Segundo o ofício, assinado pelo atual chanceler Carlos Alberto Franco França, o objetivo dos encontros era "discutir a situação internacional após o início da pandemia" e reforçou que "os convidados tiveram liberdade de expressão para que abordassem o tema da perspectiva que lhes parecesse mais adequada".
Outro lado
Procurado, Bernardo Kuster confirma a participação no evento. "Sim, participei do evento. Há vídeos que provam isto. O convite partiu da assessoria do sr. Roberto Goidanich, da Funag, e não recebi pagamento ou cachê; o próprio Roberto ressalta isto no início das palestras. O então chanceler Ernesto Araújo, que muito estimo, não tratou pessoalmente nada comigo. Fui um dos convidados, julgo eu, porque meu conhecimento, perspectiva e alcance foram considerados relevantes para as questões levantadas à época pela Funag sobre pandemia e geopolítica", afirmou.

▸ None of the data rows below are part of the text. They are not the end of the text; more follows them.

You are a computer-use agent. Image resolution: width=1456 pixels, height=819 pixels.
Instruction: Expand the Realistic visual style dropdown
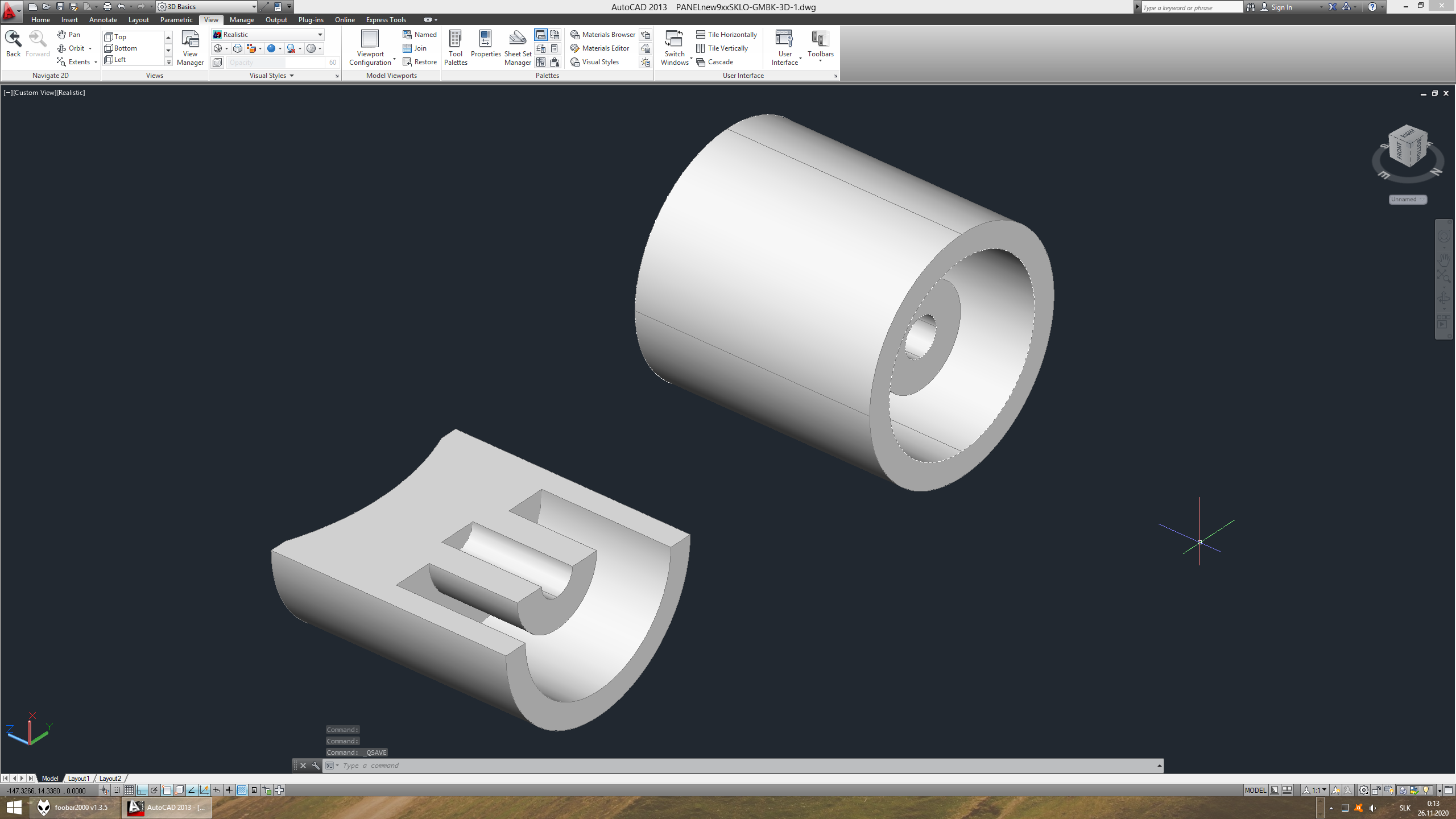320,35
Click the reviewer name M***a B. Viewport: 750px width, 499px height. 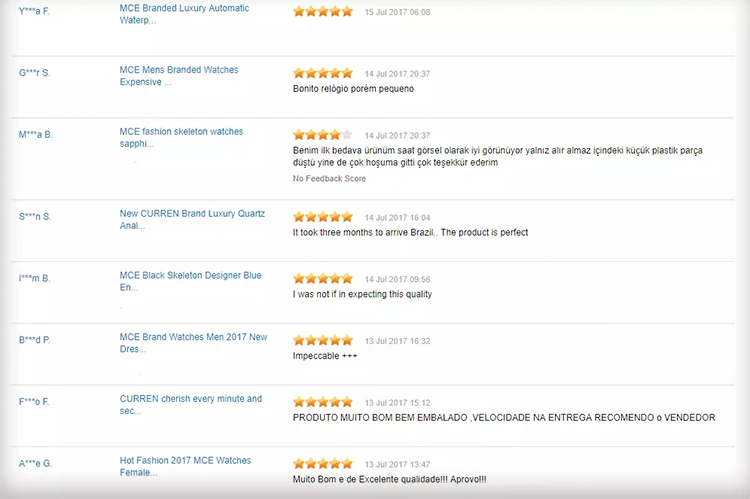tap(36, 134)
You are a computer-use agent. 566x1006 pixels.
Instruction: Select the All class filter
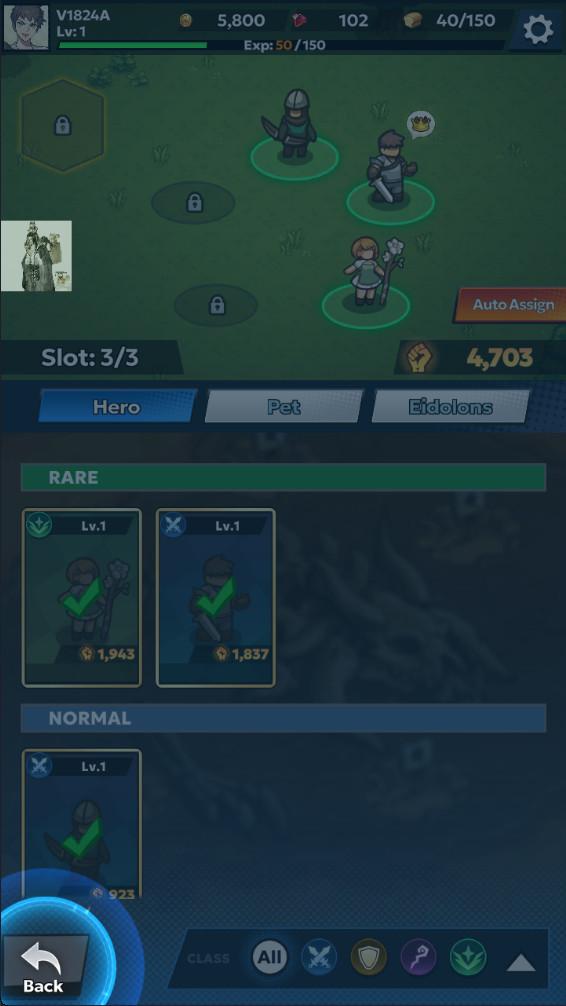coord(270,957)
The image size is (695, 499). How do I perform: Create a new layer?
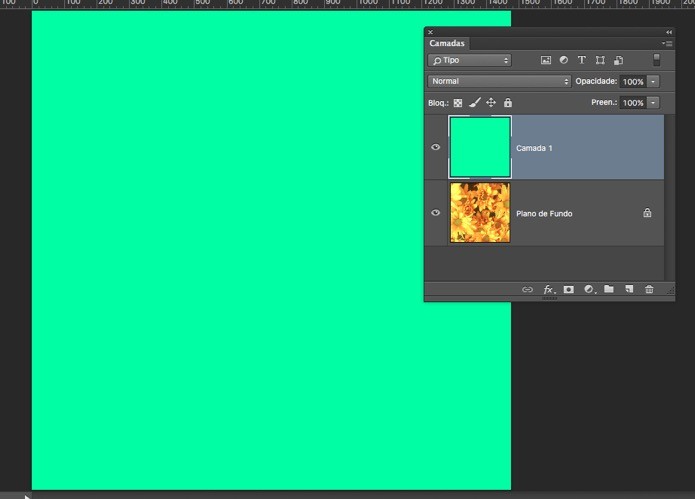(x=629, y=289)
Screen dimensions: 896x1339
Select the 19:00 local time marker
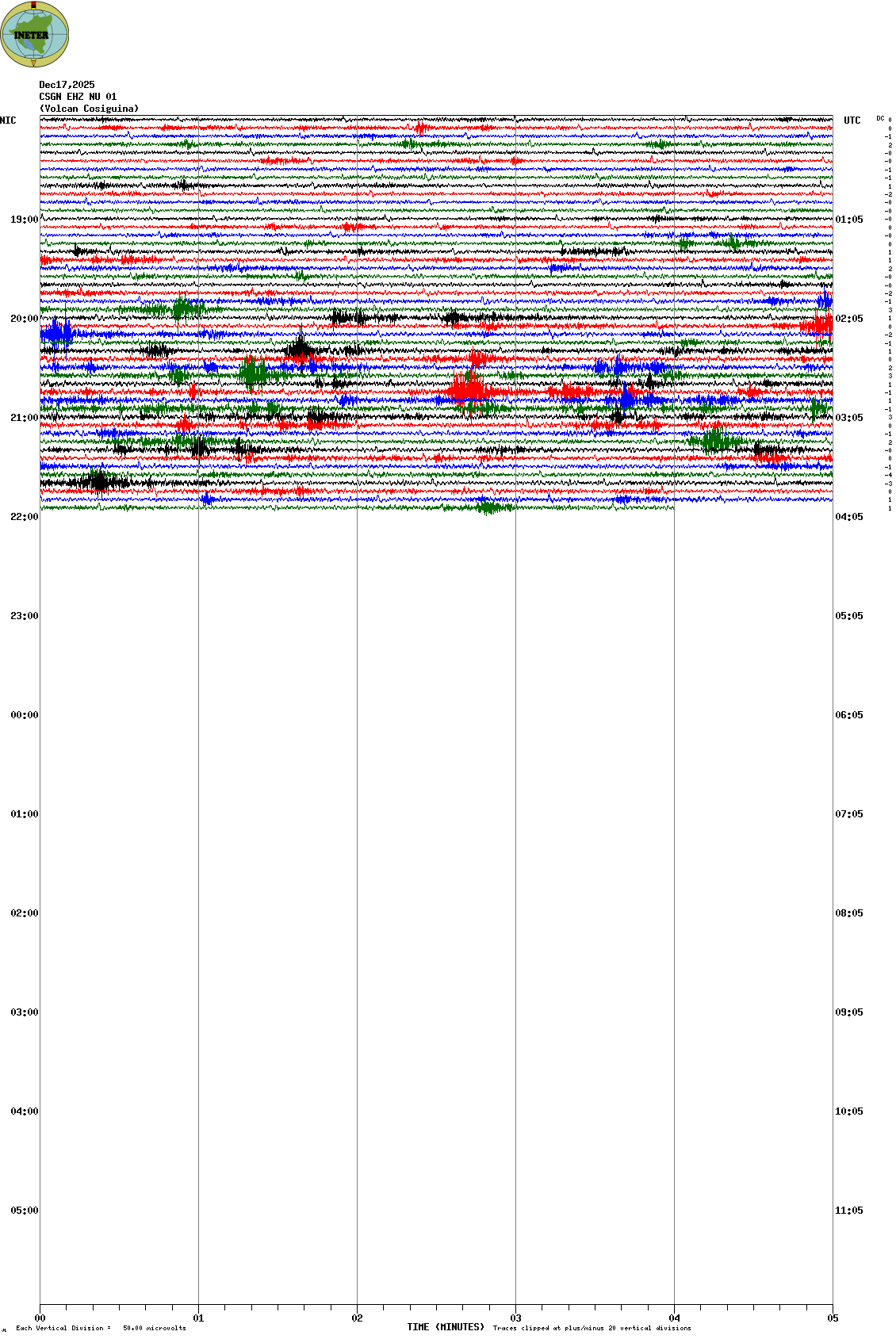pos(24,220)
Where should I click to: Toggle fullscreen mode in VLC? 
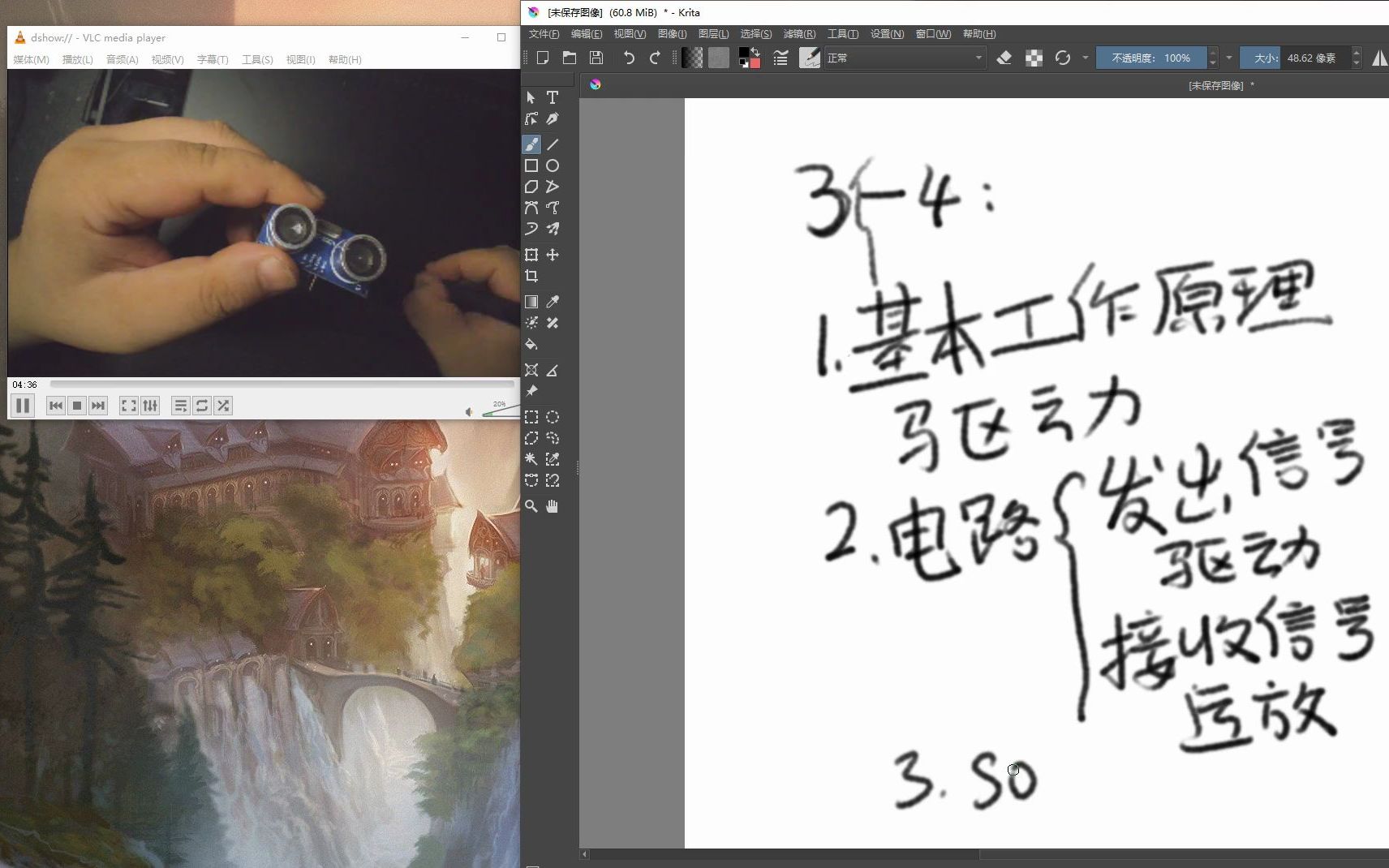click(129, 406)
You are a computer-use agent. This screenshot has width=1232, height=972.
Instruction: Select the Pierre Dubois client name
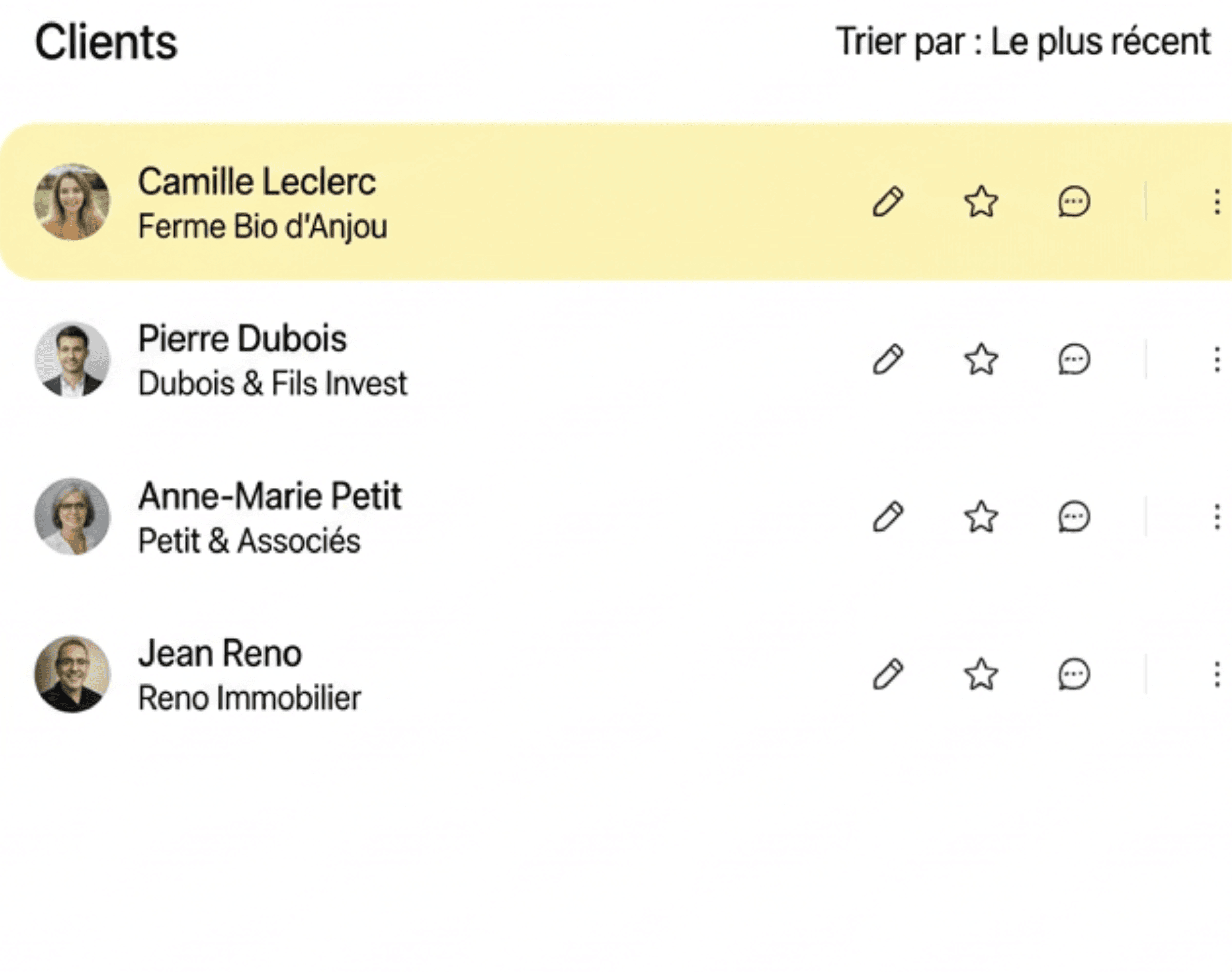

O Itamaraty disse que "a Funag, como fundação pública vinculada ao Itamaraty, define os temas e os participantes de seus eventos conforme o potencial interesse e relevância para a sociedade brasileira, de acordo com os objetivos gerais previstos no art. 1º da Lei no. 5717, de 26 de outubro de 1971". "Os palestrantes convidados a participar dos seminários virtuais da Funag têm liberdade para expressar suas opiniões e, conforme esclarecido pelo presidente da Funag durante vários dos eventos virtuais, os posicionamentos dos palestrantes não refletem necessariamente as posições do Ministério das Relações Exteriores ou da Fundação Alexandre de Gusmão. Ressalta-se, igualmente, que nenhum dos mais de 400 participantes dos eventos da Funag recebeu qualquer tipo de pagamento na atual gestão da Fundação", acrescentou a pasta.
Já Allan dos Santos foi contactado três vezes por telefone, mas não respondeu à reportagem. O espaço para manifestação segue aberto.